Among the lines below, list those containing the string "computer".

(Items from a dataset)

------------------------------------

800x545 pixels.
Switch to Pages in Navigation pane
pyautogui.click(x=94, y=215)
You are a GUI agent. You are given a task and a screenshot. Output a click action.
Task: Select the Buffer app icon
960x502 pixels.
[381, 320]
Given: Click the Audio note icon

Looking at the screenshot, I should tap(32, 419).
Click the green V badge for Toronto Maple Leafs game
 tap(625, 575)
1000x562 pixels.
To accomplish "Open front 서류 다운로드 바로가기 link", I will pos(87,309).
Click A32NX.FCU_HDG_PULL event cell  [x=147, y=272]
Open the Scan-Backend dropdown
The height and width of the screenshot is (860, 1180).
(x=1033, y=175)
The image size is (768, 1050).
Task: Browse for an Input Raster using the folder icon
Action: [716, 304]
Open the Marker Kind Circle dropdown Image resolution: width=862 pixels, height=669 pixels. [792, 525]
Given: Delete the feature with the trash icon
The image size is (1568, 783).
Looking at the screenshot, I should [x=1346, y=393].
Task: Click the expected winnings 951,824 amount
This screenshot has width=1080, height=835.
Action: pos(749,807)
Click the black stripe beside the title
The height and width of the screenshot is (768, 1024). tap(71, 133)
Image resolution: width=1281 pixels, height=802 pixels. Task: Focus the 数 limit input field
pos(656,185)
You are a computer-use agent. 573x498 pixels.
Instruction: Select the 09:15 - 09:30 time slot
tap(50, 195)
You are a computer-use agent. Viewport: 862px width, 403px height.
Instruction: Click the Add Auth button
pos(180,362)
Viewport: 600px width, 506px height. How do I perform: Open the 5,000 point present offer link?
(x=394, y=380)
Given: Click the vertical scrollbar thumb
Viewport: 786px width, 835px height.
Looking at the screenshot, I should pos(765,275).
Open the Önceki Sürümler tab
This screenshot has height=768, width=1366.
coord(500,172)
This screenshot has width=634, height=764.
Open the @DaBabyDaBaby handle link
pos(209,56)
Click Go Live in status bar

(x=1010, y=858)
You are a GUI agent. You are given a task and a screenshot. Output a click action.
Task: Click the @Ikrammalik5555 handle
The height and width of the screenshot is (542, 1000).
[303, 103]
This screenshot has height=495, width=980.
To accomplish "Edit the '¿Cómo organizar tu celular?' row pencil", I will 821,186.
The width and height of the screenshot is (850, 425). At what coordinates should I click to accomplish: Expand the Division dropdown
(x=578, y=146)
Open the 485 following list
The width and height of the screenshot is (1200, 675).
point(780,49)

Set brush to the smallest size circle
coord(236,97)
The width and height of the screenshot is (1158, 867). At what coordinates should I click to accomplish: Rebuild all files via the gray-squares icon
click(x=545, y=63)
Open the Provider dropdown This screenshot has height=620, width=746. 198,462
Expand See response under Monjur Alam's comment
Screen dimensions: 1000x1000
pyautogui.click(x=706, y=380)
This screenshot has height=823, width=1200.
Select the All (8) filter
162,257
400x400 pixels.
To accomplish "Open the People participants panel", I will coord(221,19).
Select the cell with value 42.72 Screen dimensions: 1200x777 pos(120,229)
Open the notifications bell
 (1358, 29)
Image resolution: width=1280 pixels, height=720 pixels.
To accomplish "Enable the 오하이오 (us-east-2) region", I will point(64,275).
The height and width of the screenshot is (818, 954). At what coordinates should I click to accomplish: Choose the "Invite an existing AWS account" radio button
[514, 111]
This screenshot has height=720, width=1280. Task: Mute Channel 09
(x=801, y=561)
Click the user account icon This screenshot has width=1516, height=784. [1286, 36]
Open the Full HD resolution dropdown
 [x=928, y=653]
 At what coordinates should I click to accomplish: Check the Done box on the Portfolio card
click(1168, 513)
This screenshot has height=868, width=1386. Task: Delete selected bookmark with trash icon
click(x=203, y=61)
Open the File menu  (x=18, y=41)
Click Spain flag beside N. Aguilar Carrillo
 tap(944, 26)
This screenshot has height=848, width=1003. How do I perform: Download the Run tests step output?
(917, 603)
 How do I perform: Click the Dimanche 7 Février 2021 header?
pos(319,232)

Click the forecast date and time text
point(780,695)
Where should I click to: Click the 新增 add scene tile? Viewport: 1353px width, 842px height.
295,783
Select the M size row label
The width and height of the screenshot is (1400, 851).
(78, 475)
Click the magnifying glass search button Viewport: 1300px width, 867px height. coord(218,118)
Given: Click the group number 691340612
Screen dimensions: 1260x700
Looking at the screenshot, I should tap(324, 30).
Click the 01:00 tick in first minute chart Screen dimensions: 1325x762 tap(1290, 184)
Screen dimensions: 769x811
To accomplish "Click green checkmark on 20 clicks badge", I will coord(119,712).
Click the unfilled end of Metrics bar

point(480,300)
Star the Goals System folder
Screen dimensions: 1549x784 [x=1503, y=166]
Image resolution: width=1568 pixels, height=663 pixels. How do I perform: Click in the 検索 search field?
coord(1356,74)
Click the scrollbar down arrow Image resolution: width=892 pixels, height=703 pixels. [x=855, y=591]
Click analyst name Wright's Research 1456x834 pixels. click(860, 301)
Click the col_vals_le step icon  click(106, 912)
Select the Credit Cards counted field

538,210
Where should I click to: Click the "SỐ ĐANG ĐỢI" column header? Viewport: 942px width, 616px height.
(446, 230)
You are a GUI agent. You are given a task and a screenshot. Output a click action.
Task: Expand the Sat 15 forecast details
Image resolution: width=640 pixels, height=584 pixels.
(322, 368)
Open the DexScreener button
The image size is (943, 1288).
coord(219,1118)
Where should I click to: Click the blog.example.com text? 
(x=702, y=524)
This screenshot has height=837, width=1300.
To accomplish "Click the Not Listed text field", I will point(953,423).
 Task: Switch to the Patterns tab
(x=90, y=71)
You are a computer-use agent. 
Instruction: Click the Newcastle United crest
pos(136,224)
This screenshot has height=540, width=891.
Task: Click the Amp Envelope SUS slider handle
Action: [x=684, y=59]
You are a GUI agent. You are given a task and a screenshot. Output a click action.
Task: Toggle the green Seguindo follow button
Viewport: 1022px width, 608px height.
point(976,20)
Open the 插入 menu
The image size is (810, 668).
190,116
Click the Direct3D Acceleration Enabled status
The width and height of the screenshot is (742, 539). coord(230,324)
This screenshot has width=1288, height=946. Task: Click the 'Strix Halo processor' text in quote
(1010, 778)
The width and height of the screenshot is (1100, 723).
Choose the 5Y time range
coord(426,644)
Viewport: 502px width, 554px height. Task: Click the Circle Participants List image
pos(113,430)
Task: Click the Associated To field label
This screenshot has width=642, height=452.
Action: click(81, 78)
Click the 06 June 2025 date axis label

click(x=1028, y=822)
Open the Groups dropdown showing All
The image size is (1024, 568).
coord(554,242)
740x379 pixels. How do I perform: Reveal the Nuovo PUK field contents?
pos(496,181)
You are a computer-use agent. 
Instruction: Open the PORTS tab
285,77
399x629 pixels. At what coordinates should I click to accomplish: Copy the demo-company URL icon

------------------------------------

- Result of the exercise -
You are a computer-use agent. 573x498 pixels.
You are a computer-use agent. Viewport: 862px width, 403px height.
You are a computer-use agent. 
You are a computer-use agent. 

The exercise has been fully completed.